Отношение к интеллигенции, разнообразие и противоречия в ее оценках — средство утверждения жизненных устоев самых разнообразных социальных групп, интересы которых часто друг другу противоречат.
Для упрочения стабильности общества необходимо постоянное присутствие гипотетической нестабильности. Никто так не подходит для решения социальной задачи, как интеллигенция. Сфера ее бытия — сфера мнимостей, иллюзий, мифов, это призрачный, гипотетический мир. Но одновременно — это сфера тайного, недоступного, а порой и враждебного, которое в любой момент может нас поглотить; это второй план, изнанка бытия.«Человек инобытия» становится опасным. На нем — «те же веревки, что и на нас, но за них нельзя потянуть». Он ходит в те же магазины, что и все, одевается, как и мы, поэтому разоблачить его трудно. Когда все идут в одном направлении, он подозрительно крадется за деревьями. Его действительность кончается накануне события и возобновляется после восстановления спокойствия. Это — человек, живущий в «пространстве андеграунда» . Андеграунд — движение, которое разрушает границы бытия и небытия, которое делает ирреальное — реальным и реальное — ирреальным. Интеллигенция оказывается ненадежным союзником «нормативного» человека, из стимула социальной активности разрастается в целый альтернативный мир, обретающий модус существования.

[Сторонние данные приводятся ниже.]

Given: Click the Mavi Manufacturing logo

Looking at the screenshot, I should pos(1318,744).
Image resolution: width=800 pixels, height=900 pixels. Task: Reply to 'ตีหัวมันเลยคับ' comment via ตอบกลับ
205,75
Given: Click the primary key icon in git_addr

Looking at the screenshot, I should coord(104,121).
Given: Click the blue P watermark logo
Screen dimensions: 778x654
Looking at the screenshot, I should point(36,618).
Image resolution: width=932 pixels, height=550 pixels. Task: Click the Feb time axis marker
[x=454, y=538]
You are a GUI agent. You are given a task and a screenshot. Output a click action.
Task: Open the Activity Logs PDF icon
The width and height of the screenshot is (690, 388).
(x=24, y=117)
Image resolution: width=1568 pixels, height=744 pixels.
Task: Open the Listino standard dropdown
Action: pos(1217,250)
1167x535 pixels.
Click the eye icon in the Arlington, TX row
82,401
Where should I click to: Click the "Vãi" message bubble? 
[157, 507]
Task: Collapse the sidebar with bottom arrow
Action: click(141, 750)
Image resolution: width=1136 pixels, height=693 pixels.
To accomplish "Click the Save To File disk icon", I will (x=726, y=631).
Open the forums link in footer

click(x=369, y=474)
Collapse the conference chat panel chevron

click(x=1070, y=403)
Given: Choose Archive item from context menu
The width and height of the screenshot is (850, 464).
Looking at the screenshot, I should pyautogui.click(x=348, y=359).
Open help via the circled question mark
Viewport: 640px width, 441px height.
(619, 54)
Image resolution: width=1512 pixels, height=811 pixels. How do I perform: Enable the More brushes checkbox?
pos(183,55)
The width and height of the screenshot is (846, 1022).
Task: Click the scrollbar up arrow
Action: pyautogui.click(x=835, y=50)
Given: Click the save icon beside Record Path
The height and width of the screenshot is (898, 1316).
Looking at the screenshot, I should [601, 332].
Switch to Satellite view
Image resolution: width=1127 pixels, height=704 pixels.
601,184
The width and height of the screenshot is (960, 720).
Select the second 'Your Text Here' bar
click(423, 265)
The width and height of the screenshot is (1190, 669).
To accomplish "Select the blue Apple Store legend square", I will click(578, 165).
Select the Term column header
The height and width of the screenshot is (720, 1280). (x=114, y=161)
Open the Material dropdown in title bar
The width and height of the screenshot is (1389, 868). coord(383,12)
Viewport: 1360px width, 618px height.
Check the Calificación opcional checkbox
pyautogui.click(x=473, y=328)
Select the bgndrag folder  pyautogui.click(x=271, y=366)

Таким образом, сама действительность функций, выполняемых интеллигенцией в период «покоя», делает ее крайне ненадежным и опасным союзником официальной элиты. Отношение к интеллигенции как к иному, чуждому дополняется негласным поощрением к смыслотворчеству, получающему воплощение в создании некоего параллельного мира, границы которого расширяются, угрожая действительности. Стабилизационная функция интеллигенции может трансформироваться в разрушительную, интеграция — обернуться дезинтеграцией. Уклонение от действительности становится новой действительностью.